## Document section
<<<<

Agent workers are a Cloud & Self-hosted Enterprise Feature.

Agent workers are a 4th mode of execution of the Windmill binary, but instead of using MODE=worker, we use here MODE=agent. Instead of using a direct connection to the database, they only require an HTTP connection to an internal base url of the cluster.

They should be used:

  • For remote workers with non-low latency to the main database/cluster and or unreliable connectivity to it or complex firewall since they only require an HTTP connection to an internal base url of the cluster
  • Untrusted sites, since they do not require access to the database and only have access to a limited set of APIs relative to the jobs that have been assigned to them
  • If you need thousands of workers as it is less taxing on the database since the servers act as a connection pooler

Note that agent workers can even be running without docker on Linux, Windows and Apple targets using the cross-compiled binaries of Windmill attached to each release.

Quickstart

Go to the Workers page (/workers) as a superadmin and click "+ New agent worker"

Add worker

After clicking, a drawer will open:

Agent worker config

Fill the form with the following values:

  • Agent Group: this is only used to group agent workers together on the workers page, contrary to normal workers, no config is pulled dynamically from the agent group.
  • Tags: this is a list of tags that the agent worker will listen to. It can't be changed by the worker and is encoded in the JWT token passed to the worker

You will see a token below once the tags are added.

You can now start any windmill binary or container with the following env variables:

MODE=agent
AGENT_TOKEN="<token above>"
BASE_INTERNAL_URL="<base internal url>"

If needed, pass an INIT_SCRIPT env variable with the content of the script you want to run when the worker starts. See this page for more information.

BASE_INTERNAL_URL must correspond to the base of the url of the windmill instance the worker should send HTTP requests to, it has no trailing slash (e.g. http://my-windmill-instance.xyz). It can be the same as BASE_URL but it can be different if it's within a private network.

You can mix and match normal and agent workers. You actually will need to have at least one normal worker that listens to the tags flow and dependency (or flow-$workspace and dependency-$workspace if using workspace specific default tags) to have flow and dependency job being runnable as agent workers can't run dependency jobs nor can run the flow state machine (but can run the subjobs within them).

>>>>

## Data provided
<<<<

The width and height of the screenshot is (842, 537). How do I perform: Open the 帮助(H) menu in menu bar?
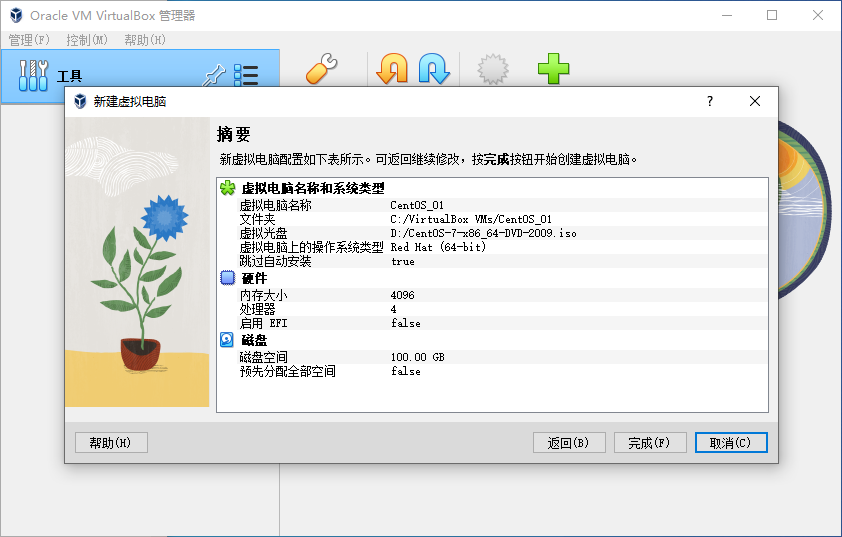pyautogui.click(x=145, y=40)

>>>>

According to the section on Windmill agent workers, what connection do agent workers need in place of a direct connection to the database? The listing has no role in this.

They need only an HTTP connection to an internal base URL of the cluster.